Open tanzhenyu opened 2 years ago

tanzhenyu commented 2 years ago

System information.

Describe the problem.

While training works fine, (ONLY) one of the batchnorm gives nan output during inference. But everything works fine if we set BatchNormalization(fused=False).

Describe the current behavior. While I'm adding DeepLabV3 to KerasCV, one of the weirdest thing came up -- the model trains fine, but during the 1st evaluation, the validation loss goes to NAN. However I can still keep training the model for more epochs given the training loss is still legitimate. After some digging, I found out that the NAN (during evaluation or inference) is coming from the output of a BatchNorm layer here. However please be aware that there are 10+ BatchNorm layers being used in my model, this is the only one that gives NAN output (when training=False). This happens right at the end of 1st epoch. Then I tracked the variables of this layer, I found out that the moving_variance is slowly increasing from 1.0 to 3.0 during the 1st training epoch, but suddenly changed to NAN before switching to evaluation. I have went through my input and checked that I am not feeding NAN into the model. So I tried several other options: 1) using fused=False, given that I have seen others report a similar issue. The NAN issue goes away. 2) using experimental SyncBatchNorm. The NAN issue goes away.

Describe the expected behavior.

The behavior for fused=True should be same with fused=False. No NAN issue should occur.

Contributing.

Standalone code to reproduce the issue.

Provide a reproducible test case that is the bare minimum necessary to generate the problem. If possible, please share a link to Colab/Jupyter/any notebook.

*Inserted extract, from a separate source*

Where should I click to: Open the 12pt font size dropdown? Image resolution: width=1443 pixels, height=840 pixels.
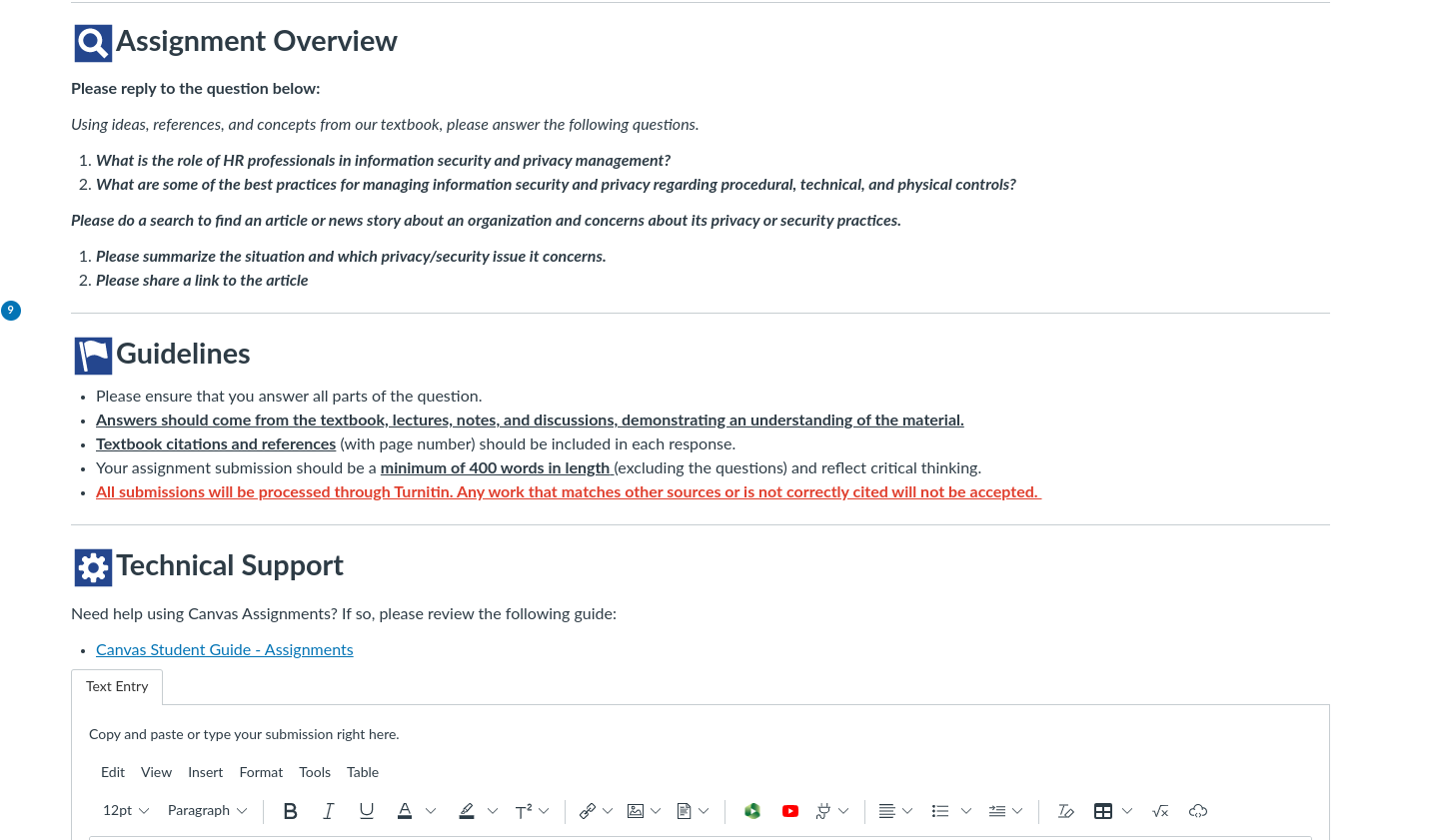point(126,811)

Source code / logs. https://github.com/keras-team/keras-cv/blob/aug/examples/training/semantic_segmentation/pascal_voc/deeplab_v3.py

Include any logs or source code that would be helpful to diagnose the problem. If including tracebacks, please include the full traceback. Large logs and files should be attached. Try to provide a reproducible test case that is the bare minimum necessary to generate the problem.

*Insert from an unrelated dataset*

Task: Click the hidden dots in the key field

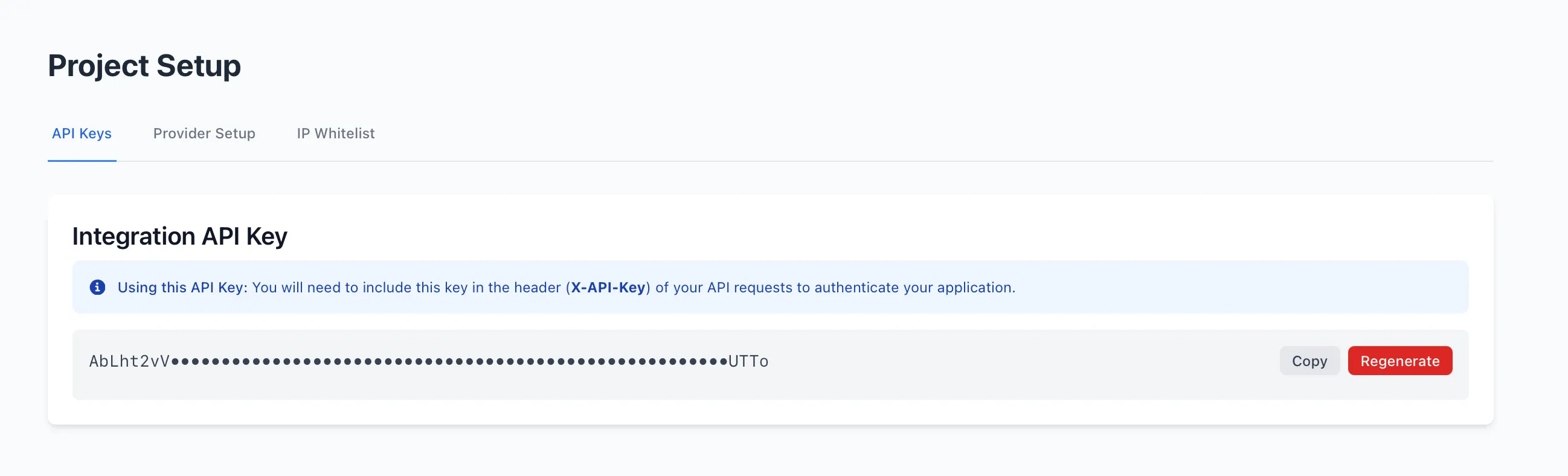Action: pos(451,361)
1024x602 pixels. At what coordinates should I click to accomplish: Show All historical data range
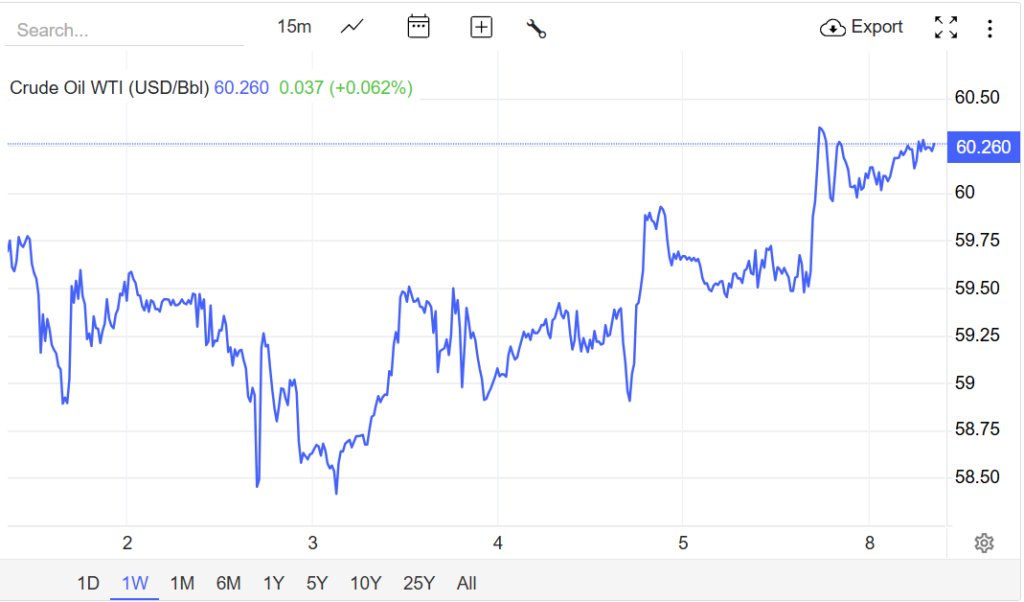pyautogui.click(x=466, y=583)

bhack commented 2 years ago

Have you checked https://github.com/tensorflow/tensorflow/issues/48845?

ianstenbit commented 2 years ago

Have you checked tensorflow/tensorflow#48845?

This looks like a very likely root cause. @tanzhenyu can you confirm? If so, we should probably close this issue as it's a duplicate / downstream effect of the TF bug

tanzhenyu commented 2 years ago

Have you checked tensorflow/tensorflow#48845?

This looks like a very likely root cause. @tanzhenyu can you confirm? If so, we should probably close this issue as it's a duplicate / downstream effect of the TF bug

The original issue is #34062, referenced in the description.

It doesn't look like root cause is identified yet? The issue is very related though, with a couple of subtle differences:

  1. the TF bug uses batch_size=1. This issue happen regardless of the batch size, but specifically with height=width=1
  2. it only happens with one batchnorm, while other BN layers are working fine.

Closing it is fine with me, I'd hope we provided more context to the issue for debugging.

bhack commented 2 years ago

@tanzhenyu Please check if can reprdouce with drop-reminder=true in 'tf.dataset` batch formation

tanzhenyu commented 1 year ago

@tanzhenyu Please check if can reprdouce with drop-reminder=true in 'tf.dataset` batch formation

@bhack I have confirmed with both models (DeepLabV3 & DeepLabV3Plus) that drop_remainder=True can resolve this issue. What does lead to?

bhack commented 1 year ago

It was two months ago so I don't remember exactly the analysis I've done.

Can you debug/print the specific batch size near or on Nan step (of course without introducing drop-reminder=True)?